New Major in Food Systems, Nutrition, and Health
The Nutritional Sciences Program will offer a new major this year to undergraduate students interested in the connections between food systems, nutrition, and health. A food system is an interconnected web of activities that includes food supply chains, the food environment, and consumer behaviors, all operating within a larger socioeconomic and geopolitical context. Many of the world’s daunting nutrition and health challenges – including malnutrition, stunting and wasting, the rise of obesity, rampant food waste, food-borne diseases, and antibiotic resistance – can be viewed as consequences of malfunctioning or broken food systems.
A Bachelor of Arts in Food Systems, Nutrition, and Health (FSNH) was approved in July. Student applications will be accepted in autumn quarter 2018 for enrollment in winter quarter 2019.
The major will feature an interdisciplinary core curriculum of six courses that provide perspectives and tools to enable students to dissect the ways in which changes in any number of aspects of food systems will affect nutrition and health outcomes.
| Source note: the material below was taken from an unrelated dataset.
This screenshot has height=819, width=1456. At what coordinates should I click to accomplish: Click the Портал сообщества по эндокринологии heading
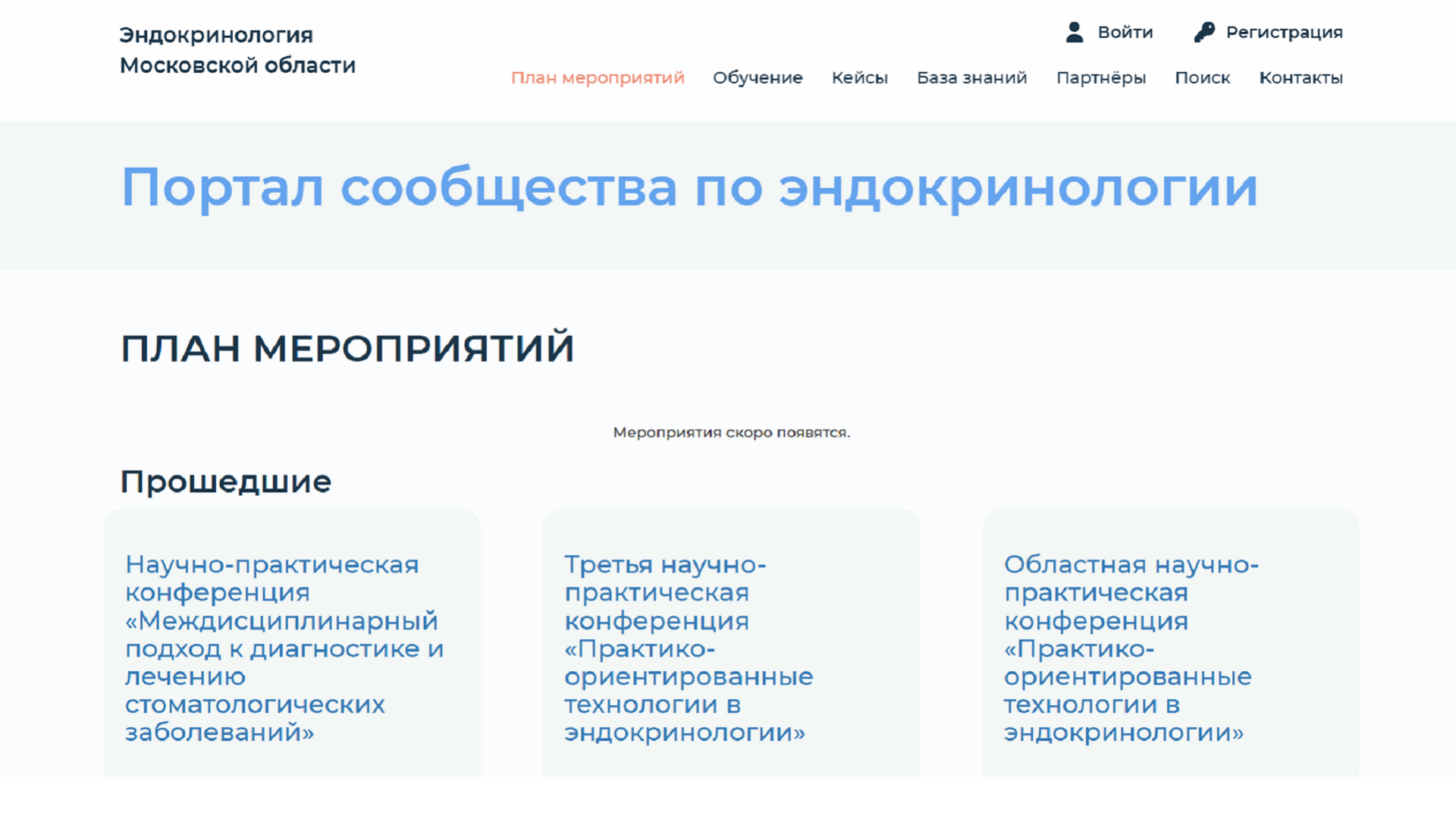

Four of the core courses already exist and together engage students in food systems thinking ranging from personal nourishment and health to the ways in which food is grown and raised and from how food access and availability affects consumer behaviors to food systems policy development and effectiveness.
Two new courses were developed to complete the core sequence: one on food systems modeling was developed with the College of Engineering and the second is a capstone course that will be a culminating experience for students to develop solutions to real-world food systems issues.
Electives will be offered through the School of Public Health, College of Arts & Sciences, College of Built Environments, College of the Environment, Foster School of Business, College of Education, School of Law, School of Nursing, and the Evans School of Public Policy & Governance.